Start

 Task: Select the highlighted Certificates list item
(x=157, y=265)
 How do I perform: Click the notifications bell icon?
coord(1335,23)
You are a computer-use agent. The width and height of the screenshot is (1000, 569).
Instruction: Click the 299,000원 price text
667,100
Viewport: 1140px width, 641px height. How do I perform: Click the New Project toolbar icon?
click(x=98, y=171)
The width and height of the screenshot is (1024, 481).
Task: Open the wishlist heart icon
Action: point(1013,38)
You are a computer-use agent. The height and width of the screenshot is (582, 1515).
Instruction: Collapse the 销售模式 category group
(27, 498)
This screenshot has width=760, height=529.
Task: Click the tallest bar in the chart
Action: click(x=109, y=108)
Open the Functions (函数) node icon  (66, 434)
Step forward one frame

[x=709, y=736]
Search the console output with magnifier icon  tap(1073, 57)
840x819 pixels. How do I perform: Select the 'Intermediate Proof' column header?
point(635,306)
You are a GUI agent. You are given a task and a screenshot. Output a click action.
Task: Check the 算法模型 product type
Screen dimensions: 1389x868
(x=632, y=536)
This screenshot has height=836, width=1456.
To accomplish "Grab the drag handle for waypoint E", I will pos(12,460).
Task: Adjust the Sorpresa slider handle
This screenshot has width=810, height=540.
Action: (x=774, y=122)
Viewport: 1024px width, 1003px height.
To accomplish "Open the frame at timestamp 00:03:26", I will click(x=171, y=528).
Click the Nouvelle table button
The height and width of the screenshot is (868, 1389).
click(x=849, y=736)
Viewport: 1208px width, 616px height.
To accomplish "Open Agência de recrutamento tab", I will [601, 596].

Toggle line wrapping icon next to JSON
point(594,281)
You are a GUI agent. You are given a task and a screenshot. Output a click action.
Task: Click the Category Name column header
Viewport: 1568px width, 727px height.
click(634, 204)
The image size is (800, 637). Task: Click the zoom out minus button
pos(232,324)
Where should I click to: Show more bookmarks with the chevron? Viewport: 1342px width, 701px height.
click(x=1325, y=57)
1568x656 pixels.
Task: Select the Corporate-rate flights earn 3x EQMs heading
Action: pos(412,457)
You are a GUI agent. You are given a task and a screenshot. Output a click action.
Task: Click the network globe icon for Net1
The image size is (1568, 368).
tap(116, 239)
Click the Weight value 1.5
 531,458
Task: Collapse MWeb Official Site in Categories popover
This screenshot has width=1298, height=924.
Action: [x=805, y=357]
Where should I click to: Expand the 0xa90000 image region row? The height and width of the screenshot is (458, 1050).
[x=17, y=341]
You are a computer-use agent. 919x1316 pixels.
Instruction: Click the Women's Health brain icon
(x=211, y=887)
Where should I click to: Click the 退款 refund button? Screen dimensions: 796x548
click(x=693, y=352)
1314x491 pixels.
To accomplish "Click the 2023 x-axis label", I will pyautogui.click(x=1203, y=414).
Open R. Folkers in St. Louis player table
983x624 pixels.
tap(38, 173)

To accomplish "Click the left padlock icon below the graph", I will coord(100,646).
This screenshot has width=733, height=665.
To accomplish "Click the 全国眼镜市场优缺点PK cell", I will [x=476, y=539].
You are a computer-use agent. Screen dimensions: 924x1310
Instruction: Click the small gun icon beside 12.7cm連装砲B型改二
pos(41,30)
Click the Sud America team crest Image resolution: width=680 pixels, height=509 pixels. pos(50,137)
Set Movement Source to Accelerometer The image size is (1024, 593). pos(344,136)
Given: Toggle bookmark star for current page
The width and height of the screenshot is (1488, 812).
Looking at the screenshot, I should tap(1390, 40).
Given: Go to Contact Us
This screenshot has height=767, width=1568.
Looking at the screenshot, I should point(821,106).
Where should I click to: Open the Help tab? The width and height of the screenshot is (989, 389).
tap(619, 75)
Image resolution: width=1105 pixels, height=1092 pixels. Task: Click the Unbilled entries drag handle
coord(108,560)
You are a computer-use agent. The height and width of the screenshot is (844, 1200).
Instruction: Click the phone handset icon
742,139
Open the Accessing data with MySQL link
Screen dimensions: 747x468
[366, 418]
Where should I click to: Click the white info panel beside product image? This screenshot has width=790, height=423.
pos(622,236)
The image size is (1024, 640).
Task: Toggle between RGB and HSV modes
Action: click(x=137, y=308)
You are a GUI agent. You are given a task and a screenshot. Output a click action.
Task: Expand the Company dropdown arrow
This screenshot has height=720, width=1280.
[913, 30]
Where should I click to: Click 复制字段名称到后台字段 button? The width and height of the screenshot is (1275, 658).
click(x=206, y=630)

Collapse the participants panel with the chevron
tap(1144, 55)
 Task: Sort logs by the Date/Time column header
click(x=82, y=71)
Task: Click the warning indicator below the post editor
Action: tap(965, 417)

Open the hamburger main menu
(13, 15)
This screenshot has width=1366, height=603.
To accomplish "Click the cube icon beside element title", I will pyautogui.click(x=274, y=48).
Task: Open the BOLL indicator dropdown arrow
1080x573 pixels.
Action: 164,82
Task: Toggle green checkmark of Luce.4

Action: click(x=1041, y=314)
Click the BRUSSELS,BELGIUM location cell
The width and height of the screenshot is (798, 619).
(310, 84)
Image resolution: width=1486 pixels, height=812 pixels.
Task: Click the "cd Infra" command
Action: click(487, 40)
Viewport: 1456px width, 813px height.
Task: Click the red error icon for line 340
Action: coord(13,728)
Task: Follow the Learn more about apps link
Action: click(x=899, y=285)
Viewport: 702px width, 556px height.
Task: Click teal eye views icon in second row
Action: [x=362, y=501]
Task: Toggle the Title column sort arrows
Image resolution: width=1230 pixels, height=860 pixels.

End

## Your objective
Arrange every line of the rows above as a Markdown table with the columns No. and Line. Number each line and leave out blank lines.

## Solution to this exercise
| No. | Line |
|---|---|
| 1 |  Task: Select the highlighted Certificates list item |
| 2 | (x=157, y=265) |
| 3 |  How do I perform: Click the notifications bell icon? |
| 4 | coord(1335,23) |
| 5 | You are a computer-use agent. The width and height of the screenshot is (1000, 569). |
| 6 | Instruction: Click the 299,000원 price text |
| 7 | 667,100 |
| 8 | Viewport: 1140px width, 641px height. How do I perform: Click the New Project toolbar icon? |
| 9 | click(x=98, y=171) |
| 10 | The width and height of the screenshot is (1024, 481). |
| 11 | Task: Open the wishlist heart icon |
| 12 | Action: point(1013,38) |
| 13 | You are a computer-use agent. The height and width of the screenshot is (582, 1515). |
| 14 | Instruction: Collapse the 销售模式 category group |
| 15 | (27, 498) |
| 16 | This screenshot has width=760, height=529. |
| 17 | Task: Click the tallest bar in the chart |
| 18 | Action: click(x=109, y=108) |
| 19 | Open the Functions (函数) node icon  (66, 434) |
| 20 | Step forward one frame |
| 21 | [x=709, y=736] |
| 22 | Search the console output with magnifier icon  tap(1073, 57) |
| 23 | 840x819 pixels. How do I perform: Select the 'Intermediate Proof' column header? |
| 24 | point(635,306) |
| 25 | You are a GUI agent. You are given a task and a screenshot. Output a click action. |
| 26 | Task: Check the 算法模型 product type |
| 27 | Screen dimensions: 1389x868 |
| 28 | (x=632, y=536) |
| 29 | This screenshot has height=836, width=1456. |
| 30 | To accomplish "Grab the drag handle for waypoint E", I will pos(12,460). |
| 31 | Task: Adjust the Sorpresa slider handle |
| 32 | This screenshot has width=810, height=540. |
| 33 | Action: (x=774, y=122) |
| 34 | Viewport: 1024px width, 1003px height. |
| 35 | To accomplish "Open the frame at timestamp 00:03:26", I will click(x=171, y=528). |
| 36 | Click the Nouvelle table button |
| 37 | The height and width of the screenshot is (868, 1389). |
| 38 | click(x=849, y=736) |
| 39 | Viewport: 1208px width, 616px height. |
| 40 | To accomplish "Open Agência de recrutamento tab", I will [601, 596]. |
| 41 | Toggle line wrapping icon next to JSON |
| 42 | point(594,281) |
| 43 | You are a GUI agent. You are given a task and a screenshot. Output a click action. |
| 44 | Task: Click the Category Name column header |
| 45 | Viewport: 1568px width, 727px height. |
| 46 | click(634, 204) |
| 47 | The image size is (800, 637). Task: Click the zoom out minus button |
| 48 | pos(232,324) |
| 49 | Where should I click to: Show more bookmarks with the chevron? Viewport: 1342px width, 701px height. |
| 50 | click(x=1325, y=57) |
| 51 | 1568x656 pixels. |
| 52 | Task: Select the Corporate-rate flights earn 3x EQMs heading |
| 53 | Action: pos(412,457) |
| 54 | You are a GUI agent. You are given a task and a screenshot. Output a click action. |
| 55 | Task: Click the network globe icon for Net1 |
| 56 | The image size is (1568, 368). |
| 57 | tap(116, 239) |
| 58 | Click the Weight value 1.5 |
| 59 |  531,458 |
| 60 | Task: Collapse MWeb Official Site in Categories popover |
| 61 | This screenshot has width=1298, height=924. |
| 62 | Action: [x=805, y=357] |
| 63 | Where should I click to: Expand the 0xa90000 image region row? The height and width of the screenshot is (458, 1050). |
| 64 | [x=17, y=341] |
| 65 | You are a computer-use agent. 919x1316 pixels. |
| 66 | Instruction: Click the Women's Health brain icon |
| 67 | (x=211, y=887) |
| 68 | Where should I click to: Click the 退款 refund button? Screen dimensions: 796x548 |
| 69 | click(x=693, y=352) |
| 70 | 1314x491 pixels. |
| 71 | To accomplish "Click the 2023 x-axis label", I will pyautogui.click(x=1203, y=414). |
| 72 | Open R. Folkers in St. Louis player table |
| 73 | 983x624 pixels. |
| 74 | tap(38, 173) |
| 75 | To accomplish "Click the left padlock icon below the graph", I will coord(100,646). |
| 76 | This screenshot has width=733, height=665. |
| 77 | To accomplish "Click the 全国眼镜市场优缺点PK cell", I will [x=476, y=539]. |
| 78 | You are a computer-use agent. Screen dimensions: 924x1310 |
| 79 | Instruction: Click the small gun icon beside 12.7cm連装砲B型改二 |
| 80 | pos(41,30) |
| 81 | Click the Sud America team crest Image resolution: width=680 pixels, height=509 pixels. pos(50,137) |
| 82 | Set Movement Source to Accelerometer The image size is (1024, 593). pos(344,136) |
| 83 | Given: Toggle bookmark star for current page |
| 84 | The width and height of the screenshot is (1488, 812). |
| 85 | Looking at the screenshot, I should tap(1390, 40). |
| 86 | Given: Go to Contact Us |
| 87 | This screenshot has height=767, width=1568. |
| 88 | Looking at the screenshot, I should point(821,106). |
| 89 | Where should I click to: Open the Help tab? The width and height of the screenshot is (989, 389). |
| 90 | tap(619, 75) |
| 91 | Image resolution: width=1105 pixels, height=1092 pixels. Task: Click the Unbilled entries drag handle |
| 92 | coord(108,560) |
| 93 | You are a computer-use agent. The height and width of the screenshot is (844, 1200). |
| 94 | Instruction: Click the phone handset icon |
| 95 | 742,139 |
| 96 | Open the Accessing data with MySQL link |
| 97 | Screen dimensions: 747x468 |
| 98 | [366, 418] |
| 99 | Where should I click to: Click the white info panel beside product image? This screenshot has width=790, height=423. |
| 100 | pos(622,236) |
| 101 | The image size is (1024, 640). |
| 102 | Task: Toggle between RGB and HSV modes |
| 103 | Action: click(x=137, y=308) |
| 104 | You are a GUI agent. You are given a task and a screenshot. Output a click action. |
| 105 | Task: Expand the Company dropdown arrow |
| 106 | This screenshot has height=720, width=1280. |
| 107 | [913, 30] |
| 108 | Where should I click to: Click 复制字段名称到后台字段 button? The width and height of the screenshot is (1275, 658). |
| 109 | click(x=206, y=630) |
| 110 | Collapse the participants panel with the chevron |
| 111 | tap(1144, 55) |
| 112 |  Task: Sort logs by the Date/Time column header |
| 113 | click(x=82, y=71) |
| 114 | Task: Click the warning indicator below the post editor |
| 115 | Action: tap(965, 417) |
| 116 | Open the hamburger main menu |
| 117 | (13, 15) |
| 118 | This screenshot has width=1366, height=603. |
| 119 | To accomplish "Click the cube icon beside element title", I will pyautogui.click(x=274, y=48). |
| 120 | Task: Open the BOLL indicator dropdown arrow |
| 121 | 1080x573 pixels. |
| 122 | Action: 164,82 |
| 123 | Task: Toggle green checkmark of Luce.4 |
| 124 | Action: click(x=1041, y=314) |
| 125 | Click the BRUSSELS,BELGIUM location cell |
| 126 | The width and height of the screenshot is (798, 619). |
| 127 | (310, 84) |
| 128 | Image resolution: width=1486 pixels, height=812 pixels. |
| 129 | Task: Click the "cd Infra" command |
| 130 | Action: click(487, 40) |
| 131 | Viewport: 1456px width, 813px height. |
| 132 | Task: Click the red error icon for line 340 |
| 133 | Action: coord(13,728) |
| 134 | Task: Follow the Learn more about apps link |
| 135 | Action: click(x=899, y=285) |
| 136 | Viewport: 702px width, 556px height. |
| 137 | Task: Click teal eye views icon in second row |
| 138 | Action: [x=362, y=501] |
| 139 | Task: Toggle the Title column sort arrows |
| 140 | Image resolution: width=1230 pixels, height=860 pixels. |